Car il n’y a pas de plan, seulement une illusion fondée sur la force. Ses propos expriment la réalité la plus nue du terrain : une guerre bâtie sur des souhaits ne produit pas de résultats. Un régime vieux de 2 500 ans, soutenu par des millions de fidèles nourris d’une culture du martyre issue du chiisme, ne peut être renversé par des bombes. Les attentes d’un effondrement imposé de l’extérieur produisent souvent l’effet inverse à l’intérieur. Et c’est exactement ce qui s’est produit. Un régime qui semblait prêt à s’effondrer
"au moindre choc extérieur"
s’est au contraire durci sous l’effet de la guerre.

Plus important encore, le vide pointé par Barak n’est pas seulement militaire, il est politique : il n’y a pas d’objectif politique, pas de voie diplomatique, pas de plan de sortie. Il n’y a qu’un mouvement qui se poursuit, sans direction clairement définie.

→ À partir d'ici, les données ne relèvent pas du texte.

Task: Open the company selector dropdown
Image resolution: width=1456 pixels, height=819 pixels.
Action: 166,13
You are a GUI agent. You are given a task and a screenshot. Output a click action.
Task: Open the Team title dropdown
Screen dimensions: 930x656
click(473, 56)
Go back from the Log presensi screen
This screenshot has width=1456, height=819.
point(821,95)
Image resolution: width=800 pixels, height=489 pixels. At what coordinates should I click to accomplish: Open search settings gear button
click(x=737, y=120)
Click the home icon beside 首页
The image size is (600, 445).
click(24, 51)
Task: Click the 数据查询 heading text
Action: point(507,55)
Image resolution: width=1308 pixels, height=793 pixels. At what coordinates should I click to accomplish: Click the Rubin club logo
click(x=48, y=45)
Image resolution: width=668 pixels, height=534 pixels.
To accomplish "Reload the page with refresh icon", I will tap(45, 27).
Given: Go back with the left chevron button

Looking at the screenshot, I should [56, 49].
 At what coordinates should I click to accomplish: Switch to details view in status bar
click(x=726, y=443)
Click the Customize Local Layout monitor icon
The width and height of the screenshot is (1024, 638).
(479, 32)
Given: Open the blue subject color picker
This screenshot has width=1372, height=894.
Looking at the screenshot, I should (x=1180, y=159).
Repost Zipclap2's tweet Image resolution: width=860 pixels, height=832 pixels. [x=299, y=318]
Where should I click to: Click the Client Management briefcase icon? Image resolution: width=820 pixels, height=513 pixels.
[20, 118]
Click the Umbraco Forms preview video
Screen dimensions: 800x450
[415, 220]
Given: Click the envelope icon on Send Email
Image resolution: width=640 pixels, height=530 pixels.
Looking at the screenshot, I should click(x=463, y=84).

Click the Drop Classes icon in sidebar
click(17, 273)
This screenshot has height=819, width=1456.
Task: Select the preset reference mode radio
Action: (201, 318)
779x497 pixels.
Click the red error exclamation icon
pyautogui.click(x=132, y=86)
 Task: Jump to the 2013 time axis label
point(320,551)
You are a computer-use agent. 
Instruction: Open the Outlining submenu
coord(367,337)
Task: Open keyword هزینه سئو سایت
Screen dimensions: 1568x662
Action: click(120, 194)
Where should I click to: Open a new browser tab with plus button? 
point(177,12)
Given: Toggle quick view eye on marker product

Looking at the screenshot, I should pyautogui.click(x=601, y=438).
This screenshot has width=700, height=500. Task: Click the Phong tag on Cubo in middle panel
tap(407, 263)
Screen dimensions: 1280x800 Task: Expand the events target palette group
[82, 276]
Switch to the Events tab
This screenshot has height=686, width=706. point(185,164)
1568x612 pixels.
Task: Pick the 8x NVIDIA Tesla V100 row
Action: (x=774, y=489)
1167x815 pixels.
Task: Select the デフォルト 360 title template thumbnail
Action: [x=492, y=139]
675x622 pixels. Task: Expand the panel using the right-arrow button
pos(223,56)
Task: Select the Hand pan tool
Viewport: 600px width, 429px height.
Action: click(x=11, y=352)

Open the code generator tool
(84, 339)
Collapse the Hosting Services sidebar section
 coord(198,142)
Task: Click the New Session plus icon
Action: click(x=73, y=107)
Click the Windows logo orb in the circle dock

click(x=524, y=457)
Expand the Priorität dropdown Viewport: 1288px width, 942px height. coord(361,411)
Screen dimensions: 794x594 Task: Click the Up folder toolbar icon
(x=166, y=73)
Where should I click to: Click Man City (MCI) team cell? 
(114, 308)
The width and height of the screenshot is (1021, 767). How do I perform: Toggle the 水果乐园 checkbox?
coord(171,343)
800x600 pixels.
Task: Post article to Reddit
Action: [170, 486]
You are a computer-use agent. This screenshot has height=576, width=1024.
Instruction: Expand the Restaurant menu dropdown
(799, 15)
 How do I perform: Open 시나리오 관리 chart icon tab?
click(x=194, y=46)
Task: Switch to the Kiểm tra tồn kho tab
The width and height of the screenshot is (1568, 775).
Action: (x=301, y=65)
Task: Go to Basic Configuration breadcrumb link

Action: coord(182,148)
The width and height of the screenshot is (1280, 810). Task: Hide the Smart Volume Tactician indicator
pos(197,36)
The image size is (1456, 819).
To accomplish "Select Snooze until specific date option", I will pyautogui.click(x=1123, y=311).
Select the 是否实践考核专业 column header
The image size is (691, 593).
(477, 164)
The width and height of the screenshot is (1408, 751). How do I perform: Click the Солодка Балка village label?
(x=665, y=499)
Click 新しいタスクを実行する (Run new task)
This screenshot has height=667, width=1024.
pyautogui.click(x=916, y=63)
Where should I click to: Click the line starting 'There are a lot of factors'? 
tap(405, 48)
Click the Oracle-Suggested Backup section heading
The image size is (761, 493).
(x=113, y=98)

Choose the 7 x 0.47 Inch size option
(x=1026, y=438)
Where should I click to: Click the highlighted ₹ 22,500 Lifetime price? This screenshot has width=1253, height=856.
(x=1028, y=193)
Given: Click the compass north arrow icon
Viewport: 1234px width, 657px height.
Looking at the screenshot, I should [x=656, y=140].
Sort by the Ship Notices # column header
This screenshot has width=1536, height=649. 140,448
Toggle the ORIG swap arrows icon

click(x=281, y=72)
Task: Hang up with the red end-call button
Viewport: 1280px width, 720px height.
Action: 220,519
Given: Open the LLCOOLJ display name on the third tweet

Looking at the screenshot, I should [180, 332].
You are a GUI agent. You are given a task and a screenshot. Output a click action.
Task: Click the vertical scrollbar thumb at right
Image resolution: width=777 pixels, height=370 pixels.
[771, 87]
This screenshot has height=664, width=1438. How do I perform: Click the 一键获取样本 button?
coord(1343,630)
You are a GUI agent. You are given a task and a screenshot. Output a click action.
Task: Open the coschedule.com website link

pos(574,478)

Vouloir être Athènes sans être Sparte


Interrogé sur une sortie de guerre, et sur la possibilité d’un retrait unilatéral à l’image de celui du Liban en 2000, Barak formule une critique sans détour :


"Les zones de sécurité à Gaza, en Syrie et au Liban ne fonctionnent pas, tout cela est absurde. La défense avancée est certes importante, mais elle doit impérativement s’accompagner d’une démarche politique. Or celle-ci fait défaut sur tous les fronts. Nous avons manqué une opportunité de dialogue avec le Liban via l’Arabie saoudite et la France. Il existait aussi une possibilité de négociation politique avec la Syrie, mais elle a été manquée. Benjamin Netanyahu sabote tous les accords et initiatives politiques."

Sa formule,
"on ne peut pas être Sparte sans être aussi Athènes"
, constitue peut-être la critique la plus profonde de cette guerre. Un ordre fondé uniquement sur la puissance militaire n’est pas durable. Si la guerre n’a pas de dimension politique, son efficacité militaire reste limitée. C’est là, sans doute, la faiblesse de tous les pouvoirs qui se croient absolus. Et cette faiblesse, dans le cas de l’alliance américano-sioniste, ouvre une perspective d’espoir pour les peuples opprimés qui subissent ses injustices.